As everyone notes, the cost of developing a full IFR navigator involves not just developing an approved GPS receiver with appropriate fault warning, but also a full database structure, display of all that data, and showing that there won't be problems there either. That's very expensive.

Now, if you don't pursue full TSO approval, you have limited yourself to aircraft which don't need TSO approval--that is, E-AB aircraft that intend to fly IFR. That's a very small part of the market, in the grand scheme of things. Tie it into a specific EFIS package and your market just shrank a whole lot more.

Obtaining full TSO approval opens up your product to the certified world, which is an order of magnitude (at least) greater in potential market.

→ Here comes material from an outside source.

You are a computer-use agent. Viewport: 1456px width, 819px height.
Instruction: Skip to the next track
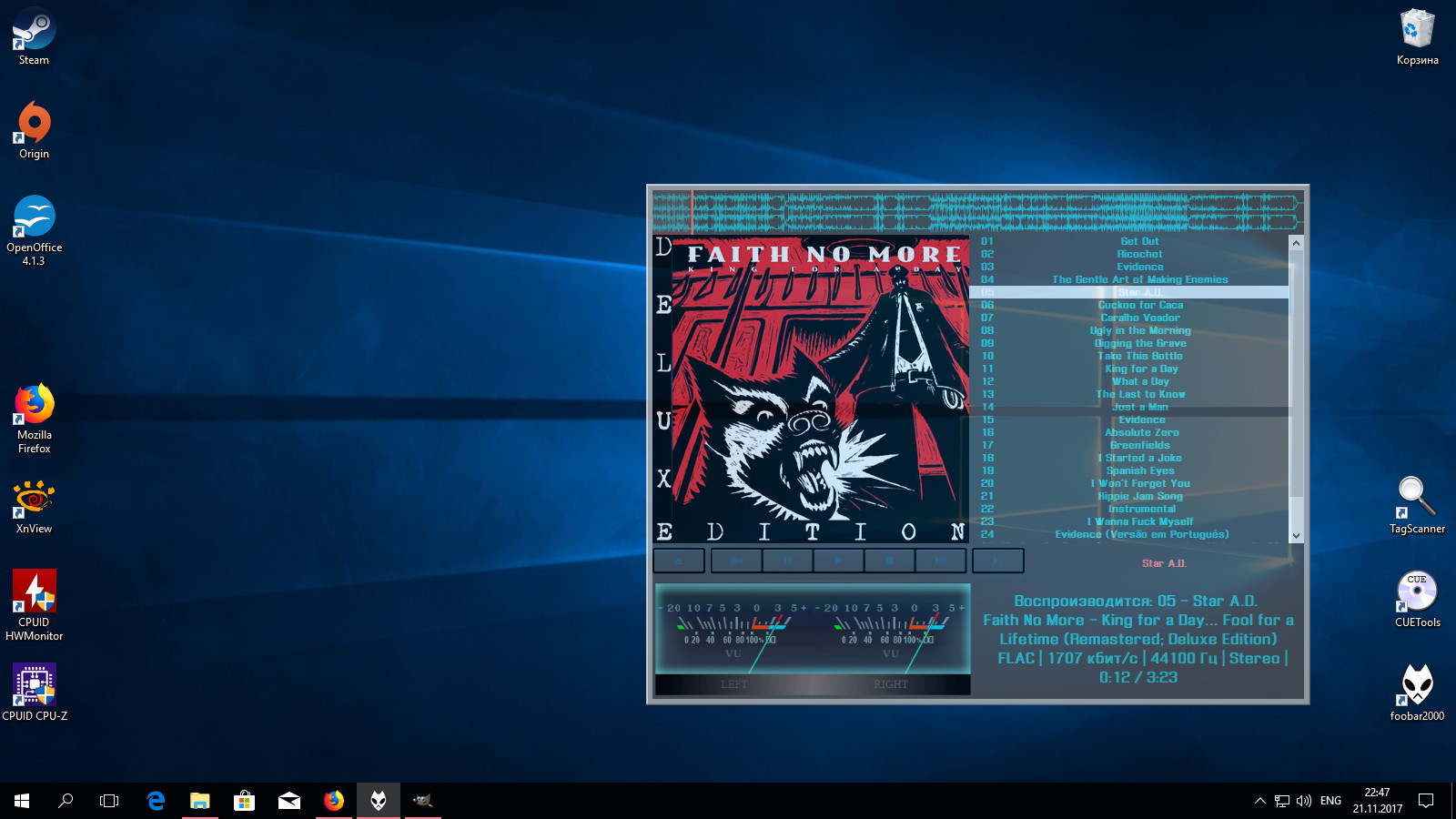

What's frustrating to us homebuilders is that all we're typically looking for is the IFR GPS portion. With advanced EFIS products like Skyview and others, we already have things like ADS-B traffic and weather, terrain, large moving maps, etc. Many of us "just" want an IFR GPS without all of the fancy features (like the GPS-400W). But the certified market, still often stuck with steam gauge panels and older nav equipment, is looking for the "most bang for the buck" solution, and that market wants something more than just IFR GPS. They want the terrain and ADS-B and all the other fancy features on a single big screen because for most, that's they only way they can fit it all on a panel at anything approaching reasonable cost--and they're a far bigger market than we are. Thus, all-in-one nav/com/GPS units with lots of features and big screens are what drive the market.


TL;DR: Under current rules it's not worth developing an IFR GPS unless you can sell lots of them to the certified market.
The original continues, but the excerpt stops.